During aging, alterations of the mitochondrial membrane lipid profile are also reported. Cells possess compensatory mechanisms, as antioxidant defenses, to keep the system in balance. In case the compensatory system is exhausted, metabolic impairments may occur, such as a decrease of ATP levels, glucose hypometabolism and mitochondrial respiration (e.g., cytochrome c oxidase (COX) activity) as well as myelin impairments.

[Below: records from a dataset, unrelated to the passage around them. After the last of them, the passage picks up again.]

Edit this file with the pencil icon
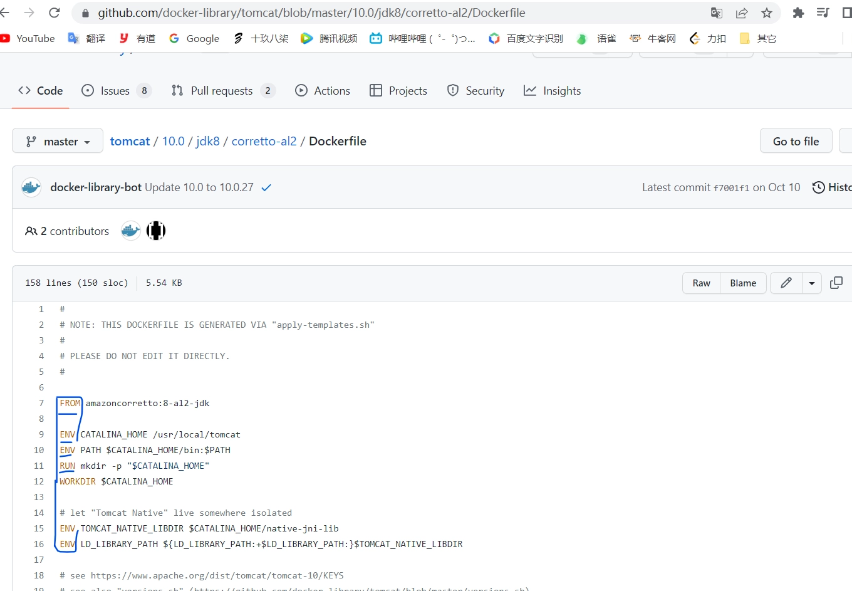The image size is (852, 591). (x=786, y=283)
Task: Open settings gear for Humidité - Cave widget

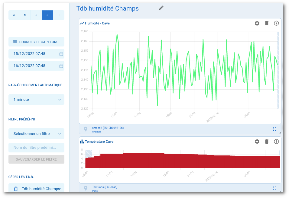Action: 257,23
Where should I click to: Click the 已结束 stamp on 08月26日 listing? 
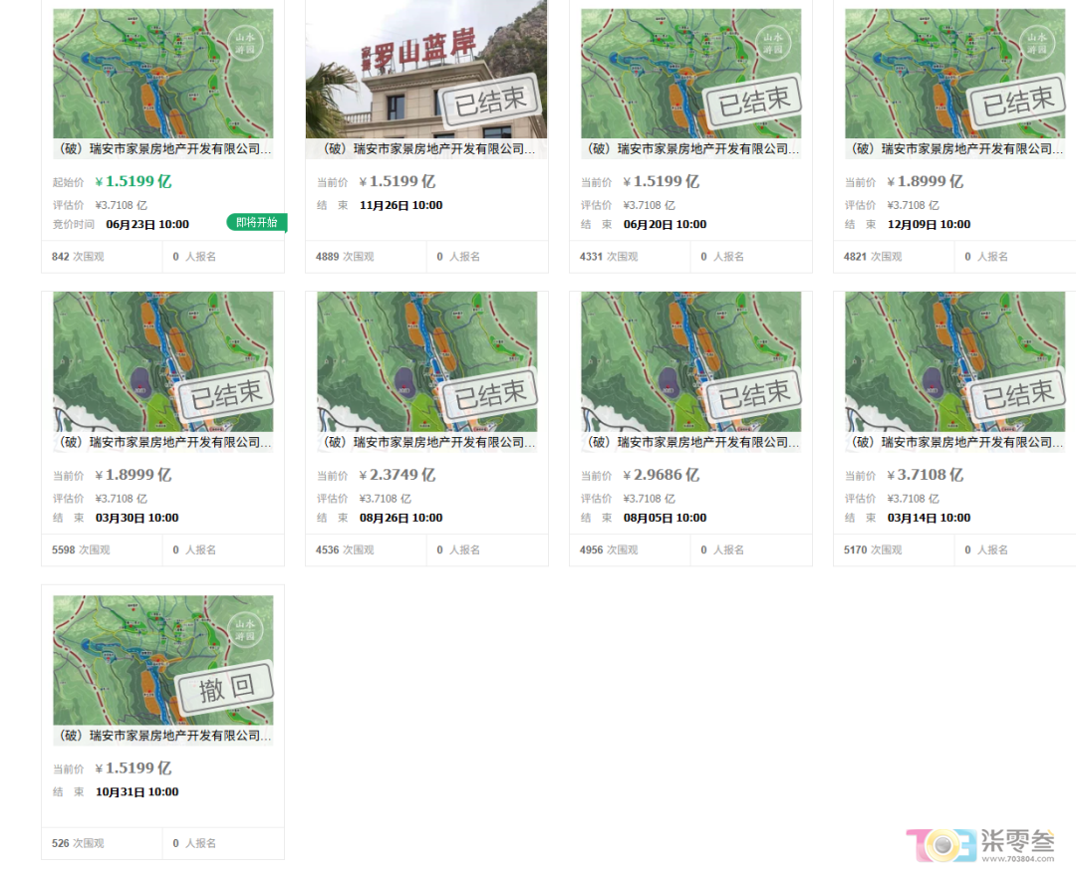(x=490, y=393)
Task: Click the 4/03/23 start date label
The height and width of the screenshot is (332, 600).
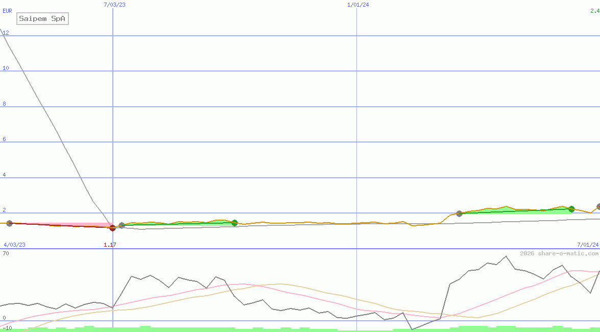Action: point(14,245)

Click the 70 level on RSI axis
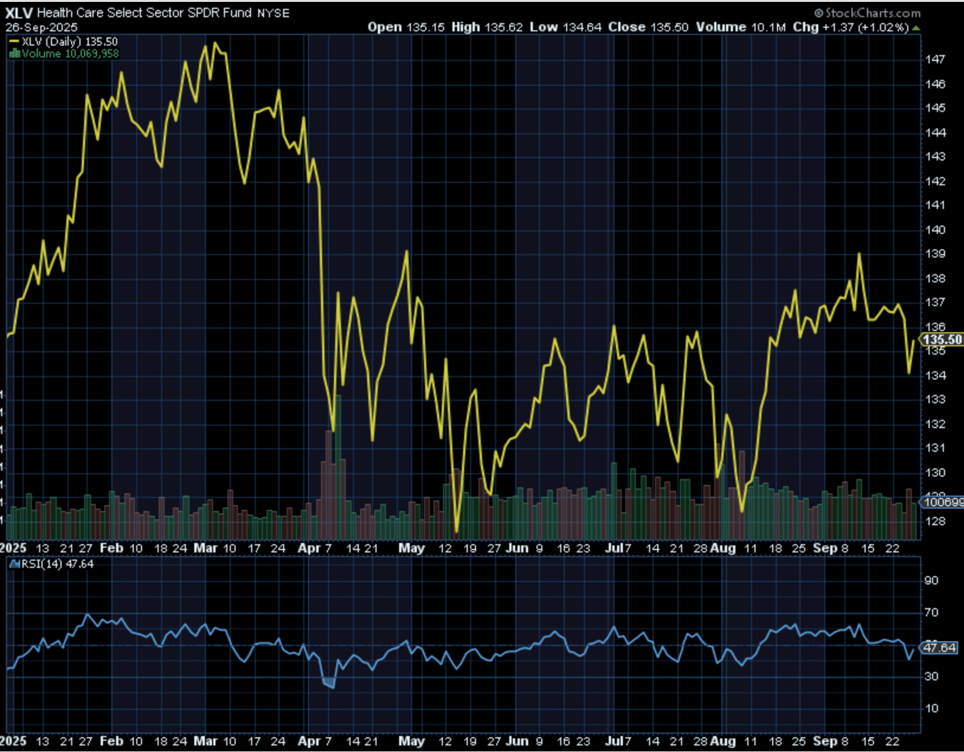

In parallel, an increased expression of genes involved in fatty acid oxidation and the ketogenic pathway were reported as an alternative fuel for cells. The “critical period” (represented by the blue arrow) indicates a fast drop of estrogen levels in a relatively short time period, suggesting a period of women’s life where they are more vulnerable and more likely to develop age-related brain disorders such as Alzheimer’s disease (AD).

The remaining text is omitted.